To Infinity and Beyond? The CSD reaches over 600,000 structures

When I first joined the CCDC almost five years ago the CSD had just passed the 420,000 mark. The half millionth structural determination was included in late November 2009, and the 600,000 milestone was reached just last month: a little over two years later. The growth of the CSD since 1972 is recorded on the website, and shows a continual and ever-increasing rate of growth. This rate of increase has actually been used by researchers to show the development of specific areas of study, I recently attended a talk where it was shown the number of metal-organic frameworks (MOFs) deposited in the CSD was doubling at approximately twice the rate of the CSD as a whole.

As part of the database group at the CCDC I must admit to having slightly mixed feelings about this  ever-growing rate of deposits to the CSD. Of course it’s good news, making the CSD an increasingly valuable tool for researchers.
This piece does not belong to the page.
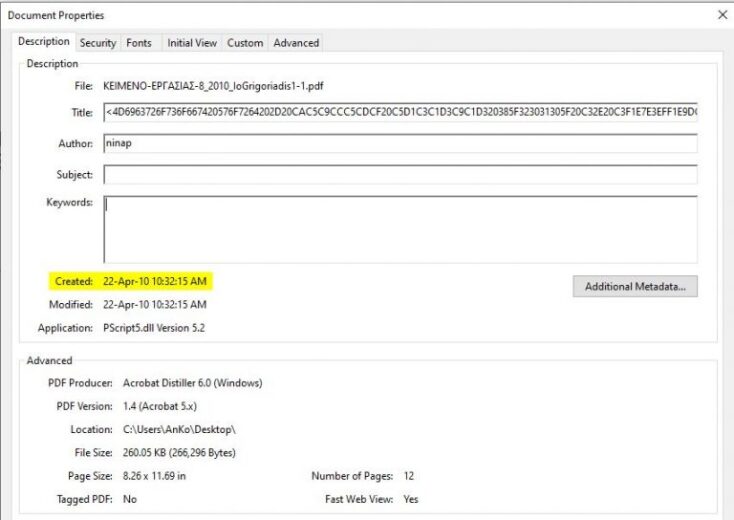Click the Author field containing ninap

point(400,143)
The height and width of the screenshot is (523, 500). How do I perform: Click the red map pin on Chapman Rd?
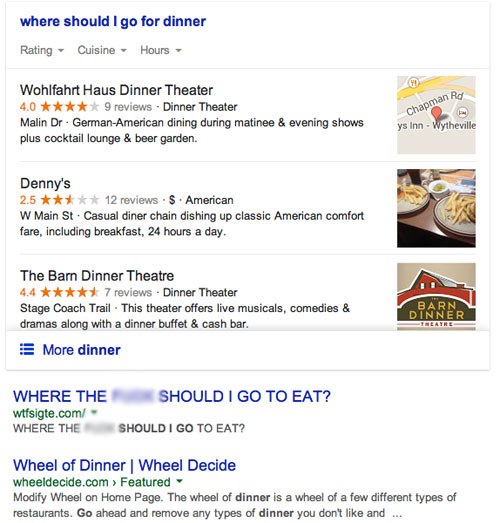coord(436,114)
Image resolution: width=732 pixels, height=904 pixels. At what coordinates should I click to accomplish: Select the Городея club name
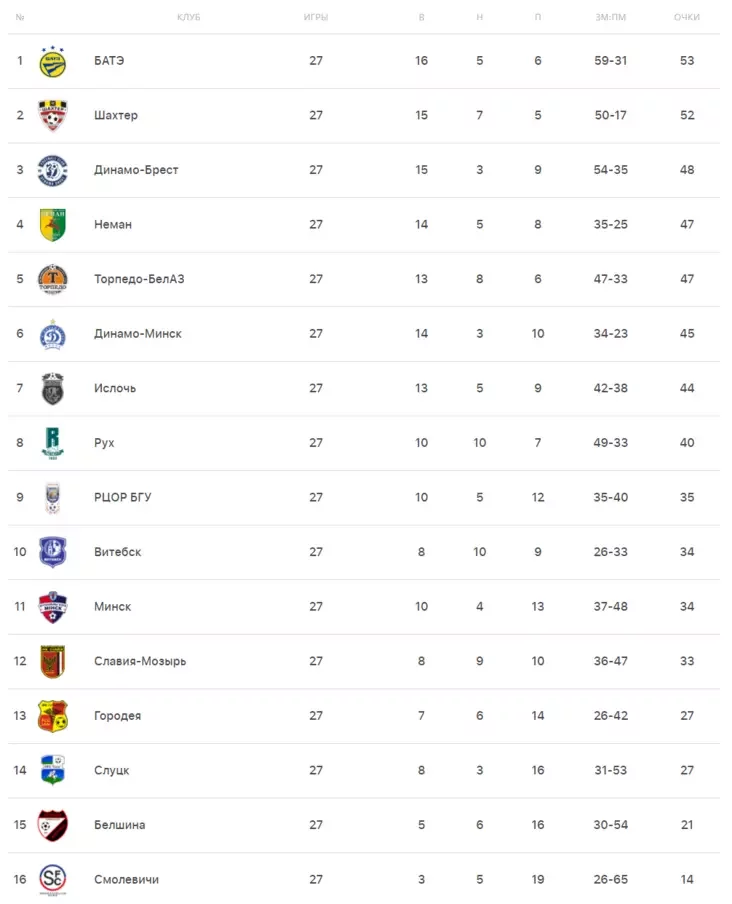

On the other hand, it does mean more work for me, and larger numbers of increasingly complex structures does raise questions on how the working practices of the database group here will have to adapt. In a future blog I intend to give a brief description of the processes that occur to turn your structures into the CSD, and hopefully you'll appreciate it’s not as easy as simply collecting together a group of cifs. If in another five years the number of structures deposited a year doubles, does that mean twice as many employees or will I simply have to work twice as hard? Even if you subscribe to the Stakhanovite philosophy it’s pretty clear there is a potential problem here. So my question here is just how big will the CSD get? Will the number of crystal structures determined increase indefinitely? In these times of financial downturn the disclaimer ‘past performance is no indication of future results’ perhaps raises a few ironic smiles, but it’s equally aptly applied to both the stock market and the CSD.
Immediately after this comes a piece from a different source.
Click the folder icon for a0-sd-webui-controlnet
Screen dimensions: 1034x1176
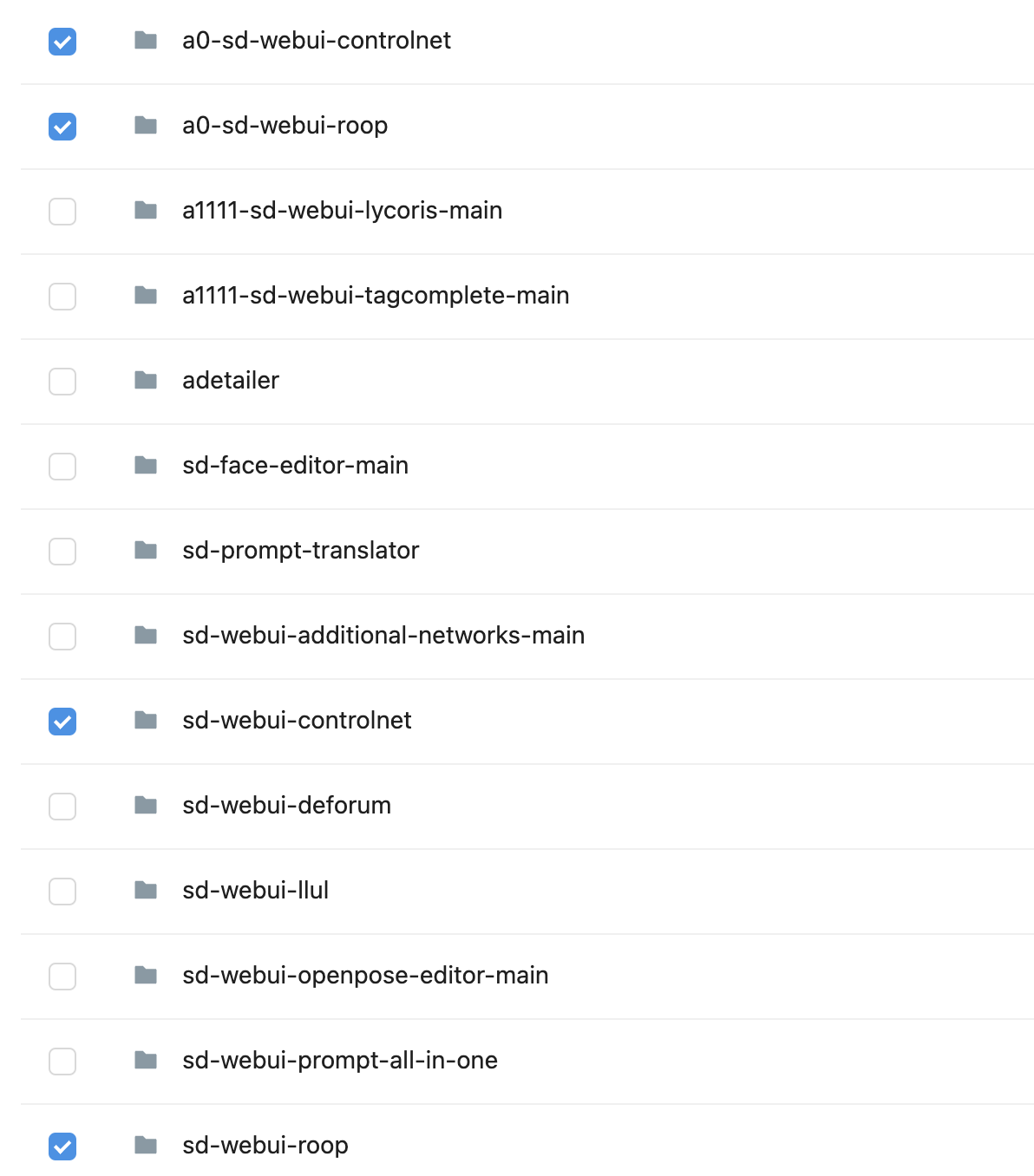click(146, 40)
I’m reminded of a talk by Dr Jonathan Goodman, of the Unilever Centre for Molecular Informatics next door to us here in Cambridge. He described a study published in Nature (and widely reported, including by the BBC) that looked at the world record times of men and women in the 100m. It stated that at their current rate of improvement, women should overtake men (as in have a faster 100m record time) within 150 years. Of course following this trend for a few more hundred years would presumably have sprinters breaking the sound barrier, illustrating the danger of extrapolating too far!
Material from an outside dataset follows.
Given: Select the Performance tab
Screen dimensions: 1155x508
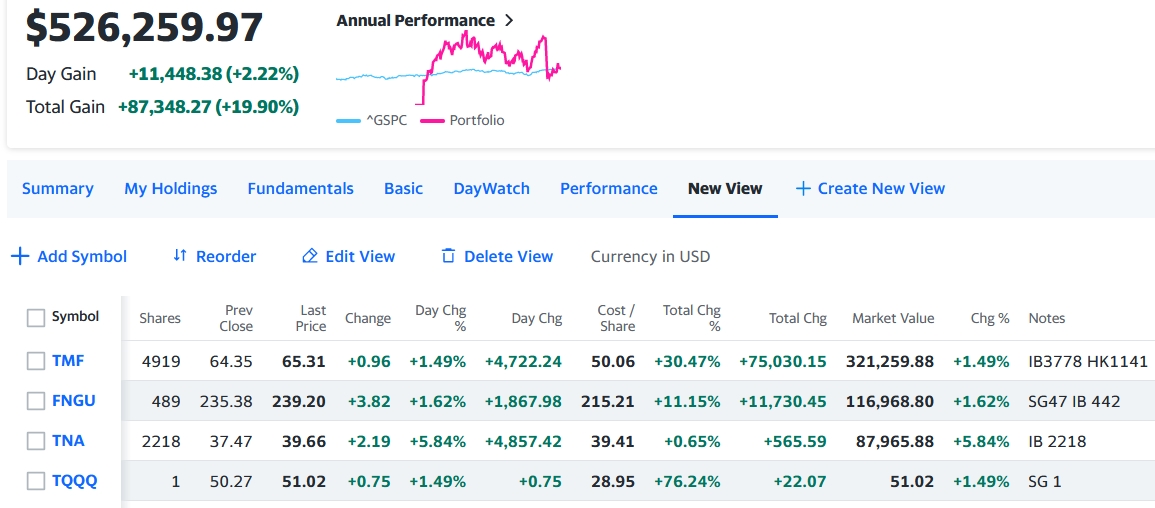Looking at the screenshot, I should click(608, 188).
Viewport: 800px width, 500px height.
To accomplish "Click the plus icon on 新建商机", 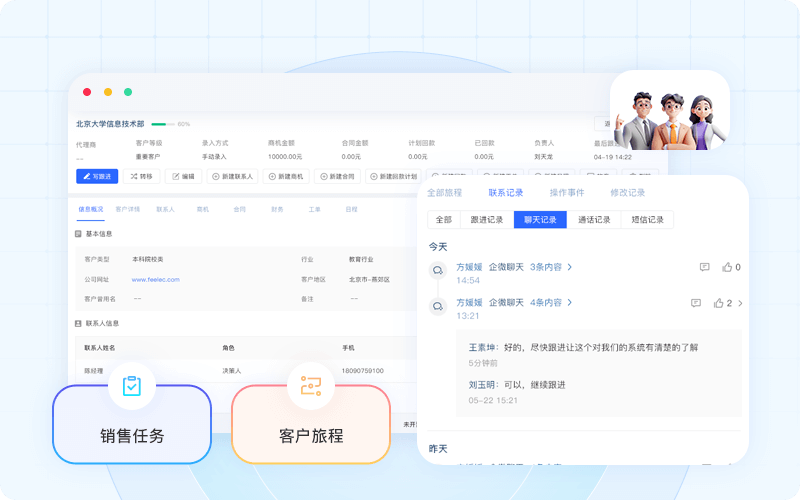I will (x=271, y=176).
So when will the rate of structures deposited at the CCDC begin to level off? Personally, I can’t see it happening any time soon, for several reasons. The main one being where data deposited with the CCDC comes from. Although the CCDC welcomes Private Communications (i.e. researchers depositing data that has not been published elsewhere) the vast majority of depositions come from published articles, and of course only a tiny fraction of structures determined by X-ray or neutron diffraction ever make it to a published paper. I’m sure most chemists (and I include myself in this) have a whole bunch X-ray data sitting somewhere, metaphorically gathering dust. The rate-determining step in depositions to the CSD is publishing, not data collection. There are already enough cifs sitting on hard drives around the world to keep us busy for the foreseeable future. On top of this are factors such as the increase in speed and availability of diffraction equipment, and of course the increase in published papers. Five years ago almost 800 structures came from the RSC’s Chem Comm Journal when there were 48 issues a year. In 2012 Chem Comm began publishing 100 issues a year.

So how do I see the CSD developing in the next few years? I don’t have a crystal ball, but I might just keep some champagne on ice for the 750,000th structure in 2015!